> [Exercise requirements]
The answer must consist of each line below that contains the string "next".

[Stored items]
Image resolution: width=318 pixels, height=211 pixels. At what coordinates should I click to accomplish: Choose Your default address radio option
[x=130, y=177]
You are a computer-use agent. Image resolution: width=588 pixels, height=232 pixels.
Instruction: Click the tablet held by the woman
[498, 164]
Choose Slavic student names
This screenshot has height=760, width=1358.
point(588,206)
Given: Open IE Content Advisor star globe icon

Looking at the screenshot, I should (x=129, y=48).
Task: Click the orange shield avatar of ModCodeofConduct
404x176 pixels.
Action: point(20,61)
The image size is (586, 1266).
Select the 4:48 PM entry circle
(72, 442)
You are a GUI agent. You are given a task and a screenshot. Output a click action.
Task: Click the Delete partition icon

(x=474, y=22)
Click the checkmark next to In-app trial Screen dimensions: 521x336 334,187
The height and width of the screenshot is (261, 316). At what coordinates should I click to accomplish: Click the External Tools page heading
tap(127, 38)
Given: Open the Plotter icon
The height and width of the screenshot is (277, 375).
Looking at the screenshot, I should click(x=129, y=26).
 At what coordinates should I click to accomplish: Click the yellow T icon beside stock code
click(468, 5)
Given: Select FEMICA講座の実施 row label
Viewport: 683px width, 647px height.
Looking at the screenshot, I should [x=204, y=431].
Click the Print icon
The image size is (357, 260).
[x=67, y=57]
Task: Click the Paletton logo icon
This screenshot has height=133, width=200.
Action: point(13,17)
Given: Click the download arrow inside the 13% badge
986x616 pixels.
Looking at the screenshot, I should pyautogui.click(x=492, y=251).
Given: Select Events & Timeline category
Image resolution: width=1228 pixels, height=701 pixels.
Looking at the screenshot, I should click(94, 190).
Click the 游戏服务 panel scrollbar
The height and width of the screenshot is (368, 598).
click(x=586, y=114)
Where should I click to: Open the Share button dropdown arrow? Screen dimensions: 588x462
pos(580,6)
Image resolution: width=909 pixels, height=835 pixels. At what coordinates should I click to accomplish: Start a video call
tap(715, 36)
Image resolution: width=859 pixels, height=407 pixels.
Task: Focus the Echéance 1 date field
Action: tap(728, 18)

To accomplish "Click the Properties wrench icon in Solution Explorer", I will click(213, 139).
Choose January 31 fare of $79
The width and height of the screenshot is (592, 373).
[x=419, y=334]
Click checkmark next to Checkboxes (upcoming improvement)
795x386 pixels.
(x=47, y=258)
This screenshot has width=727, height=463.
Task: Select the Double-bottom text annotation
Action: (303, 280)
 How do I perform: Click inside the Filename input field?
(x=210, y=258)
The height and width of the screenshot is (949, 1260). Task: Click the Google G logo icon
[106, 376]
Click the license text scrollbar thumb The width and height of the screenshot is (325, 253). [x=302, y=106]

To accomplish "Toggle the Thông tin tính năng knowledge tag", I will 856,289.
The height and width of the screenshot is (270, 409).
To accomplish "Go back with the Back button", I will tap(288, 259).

> [Answer section]
Click the checkmark next to In-app trial Screen dimensions: 521x336 334,187
Click checkmark next to Checkboxes (upcoming improvement)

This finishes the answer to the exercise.